§ To do
Out of the lines below, please list those that hold the string "legend".

§ Records

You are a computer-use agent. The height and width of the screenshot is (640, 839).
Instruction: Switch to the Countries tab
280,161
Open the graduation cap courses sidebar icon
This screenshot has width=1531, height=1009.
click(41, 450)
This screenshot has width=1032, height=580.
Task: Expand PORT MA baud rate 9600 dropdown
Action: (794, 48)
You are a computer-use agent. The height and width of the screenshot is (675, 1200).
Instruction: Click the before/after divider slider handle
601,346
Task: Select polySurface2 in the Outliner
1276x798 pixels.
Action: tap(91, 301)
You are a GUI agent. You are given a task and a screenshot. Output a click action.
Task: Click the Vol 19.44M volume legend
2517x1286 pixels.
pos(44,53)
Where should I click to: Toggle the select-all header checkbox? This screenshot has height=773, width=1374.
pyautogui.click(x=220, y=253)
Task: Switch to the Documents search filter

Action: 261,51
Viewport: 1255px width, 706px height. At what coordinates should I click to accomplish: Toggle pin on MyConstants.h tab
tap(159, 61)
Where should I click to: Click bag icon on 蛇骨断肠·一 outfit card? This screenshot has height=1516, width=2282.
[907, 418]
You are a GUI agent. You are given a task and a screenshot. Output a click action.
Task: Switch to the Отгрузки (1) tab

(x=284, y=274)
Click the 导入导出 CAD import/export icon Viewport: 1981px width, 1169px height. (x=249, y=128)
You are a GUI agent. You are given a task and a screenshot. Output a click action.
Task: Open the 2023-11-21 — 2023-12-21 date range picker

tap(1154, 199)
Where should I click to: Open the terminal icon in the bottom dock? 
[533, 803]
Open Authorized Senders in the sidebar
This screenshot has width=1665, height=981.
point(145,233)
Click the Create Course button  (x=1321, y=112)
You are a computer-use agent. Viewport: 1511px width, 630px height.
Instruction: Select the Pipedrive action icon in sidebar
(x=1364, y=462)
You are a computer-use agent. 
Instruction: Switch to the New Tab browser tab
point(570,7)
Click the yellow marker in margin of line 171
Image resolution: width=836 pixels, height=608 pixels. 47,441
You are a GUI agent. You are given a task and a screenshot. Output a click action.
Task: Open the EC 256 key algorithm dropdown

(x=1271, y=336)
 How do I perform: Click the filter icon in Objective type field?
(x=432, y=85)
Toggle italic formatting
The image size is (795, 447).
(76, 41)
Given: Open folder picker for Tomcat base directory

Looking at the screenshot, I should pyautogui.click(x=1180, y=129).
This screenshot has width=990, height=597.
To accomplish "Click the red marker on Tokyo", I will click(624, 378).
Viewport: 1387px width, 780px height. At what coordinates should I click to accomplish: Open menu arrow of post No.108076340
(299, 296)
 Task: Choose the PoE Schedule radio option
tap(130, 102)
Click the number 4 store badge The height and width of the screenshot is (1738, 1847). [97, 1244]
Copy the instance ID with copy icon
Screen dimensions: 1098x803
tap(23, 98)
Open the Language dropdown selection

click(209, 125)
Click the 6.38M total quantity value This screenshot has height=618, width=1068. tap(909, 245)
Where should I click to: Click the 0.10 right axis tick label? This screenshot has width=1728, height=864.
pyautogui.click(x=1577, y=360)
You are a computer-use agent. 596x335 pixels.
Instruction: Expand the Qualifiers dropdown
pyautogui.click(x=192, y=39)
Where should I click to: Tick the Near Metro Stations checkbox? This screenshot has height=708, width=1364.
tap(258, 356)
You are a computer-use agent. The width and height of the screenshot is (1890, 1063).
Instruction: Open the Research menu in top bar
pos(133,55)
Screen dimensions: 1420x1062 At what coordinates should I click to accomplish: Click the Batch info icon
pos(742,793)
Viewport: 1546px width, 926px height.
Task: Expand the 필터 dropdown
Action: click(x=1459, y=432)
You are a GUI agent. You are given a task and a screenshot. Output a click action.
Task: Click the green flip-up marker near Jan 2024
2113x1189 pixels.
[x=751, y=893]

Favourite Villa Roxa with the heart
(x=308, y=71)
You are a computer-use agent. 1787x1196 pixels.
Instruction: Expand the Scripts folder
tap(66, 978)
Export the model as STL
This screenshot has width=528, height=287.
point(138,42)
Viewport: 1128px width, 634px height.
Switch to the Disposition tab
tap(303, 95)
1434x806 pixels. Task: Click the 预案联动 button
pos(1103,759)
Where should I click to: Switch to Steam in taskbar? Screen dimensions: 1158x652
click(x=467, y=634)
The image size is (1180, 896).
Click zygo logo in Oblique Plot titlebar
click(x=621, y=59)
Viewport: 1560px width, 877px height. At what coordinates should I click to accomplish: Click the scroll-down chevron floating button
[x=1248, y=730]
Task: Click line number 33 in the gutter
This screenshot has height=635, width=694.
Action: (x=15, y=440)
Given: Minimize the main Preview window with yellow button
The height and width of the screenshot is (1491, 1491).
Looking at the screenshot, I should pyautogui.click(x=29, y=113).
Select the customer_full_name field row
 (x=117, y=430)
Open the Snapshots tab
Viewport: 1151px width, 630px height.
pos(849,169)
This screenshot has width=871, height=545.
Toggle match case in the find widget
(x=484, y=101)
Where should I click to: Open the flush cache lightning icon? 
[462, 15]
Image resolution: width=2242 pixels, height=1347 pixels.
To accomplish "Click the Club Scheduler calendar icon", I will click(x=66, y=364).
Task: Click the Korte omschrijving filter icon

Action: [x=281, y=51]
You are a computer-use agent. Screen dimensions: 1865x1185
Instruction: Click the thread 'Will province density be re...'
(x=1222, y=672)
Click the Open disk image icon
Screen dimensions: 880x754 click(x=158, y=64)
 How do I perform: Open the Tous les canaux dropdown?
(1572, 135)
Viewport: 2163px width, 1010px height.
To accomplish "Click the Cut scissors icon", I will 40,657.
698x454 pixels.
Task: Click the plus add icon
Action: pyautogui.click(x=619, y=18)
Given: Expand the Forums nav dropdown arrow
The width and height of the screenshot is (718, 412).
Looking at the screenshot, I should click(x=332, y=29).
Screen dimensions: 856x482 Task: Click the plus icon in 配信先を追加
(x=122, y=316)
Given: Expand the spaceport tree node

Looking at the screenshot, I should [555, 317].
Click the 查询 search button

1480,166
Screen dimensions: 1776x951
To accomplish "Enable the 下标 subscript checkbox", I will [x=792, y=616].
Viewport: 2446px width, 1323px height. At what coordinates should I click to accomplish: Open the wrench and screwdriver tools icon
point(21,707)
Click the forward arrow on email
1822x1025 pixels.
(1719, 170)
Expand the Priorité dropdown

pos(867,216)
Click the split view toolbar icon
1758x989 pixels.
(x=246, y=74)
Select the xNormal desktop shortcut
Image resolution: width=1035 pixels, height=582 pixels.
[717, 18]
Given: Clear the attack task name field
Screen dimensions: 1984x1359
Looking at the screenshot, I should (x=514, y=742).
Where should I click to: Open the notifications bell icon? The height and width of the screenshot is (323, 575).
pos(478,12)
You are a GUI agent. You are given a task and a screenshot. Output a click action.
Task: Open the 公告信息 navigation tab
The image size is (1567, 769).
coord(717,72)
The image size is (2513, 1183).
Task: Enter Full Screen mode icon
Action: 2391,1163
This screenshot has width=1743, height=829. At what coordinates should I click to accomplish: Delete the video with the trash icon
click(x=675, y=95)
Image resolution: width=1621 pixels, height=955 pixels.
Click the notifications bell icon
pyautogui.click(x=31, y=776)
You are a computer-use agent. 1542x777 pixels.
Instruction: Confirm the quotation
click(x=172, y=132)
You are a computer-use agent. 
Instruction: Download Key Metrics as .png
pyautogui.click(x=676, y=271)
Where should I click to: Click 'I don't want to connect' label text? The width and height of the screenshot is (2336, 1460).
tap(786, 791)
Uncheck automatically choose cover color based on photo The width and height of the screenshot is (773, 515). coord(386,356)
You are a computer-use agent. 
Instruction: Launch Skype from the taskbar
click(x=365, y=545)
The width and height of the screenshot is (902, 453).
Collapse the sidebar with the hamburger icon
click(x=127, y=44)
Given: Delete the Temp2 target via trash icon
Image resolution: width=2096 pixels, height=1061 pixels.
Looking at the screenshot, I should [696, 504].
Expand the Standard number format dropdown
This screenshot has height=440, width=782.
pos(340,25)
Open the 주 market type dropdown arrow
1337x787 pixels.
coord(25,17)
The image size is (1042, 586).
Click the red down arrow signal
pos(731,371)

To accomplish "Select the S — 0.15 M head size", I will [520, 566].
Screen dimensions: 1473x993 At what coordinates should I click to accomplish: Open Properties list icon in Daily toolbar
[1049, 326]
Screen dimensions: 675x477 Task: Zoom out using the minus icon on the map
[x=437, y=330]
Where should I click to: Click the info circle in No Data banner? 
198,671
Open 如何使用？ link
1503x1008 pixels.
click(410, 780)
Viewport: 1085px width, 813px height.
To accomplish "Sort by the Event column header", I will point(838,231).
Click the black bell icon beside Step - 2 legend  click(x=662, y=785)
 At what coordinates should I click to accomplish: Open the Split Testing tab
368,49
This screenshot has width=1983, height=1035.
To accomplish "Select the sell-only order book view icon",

§ Answer box
Task: Click the Vol 19.44M volume legend
Click the black bell icon beside Step - 2 legend  click(x=662, y=785)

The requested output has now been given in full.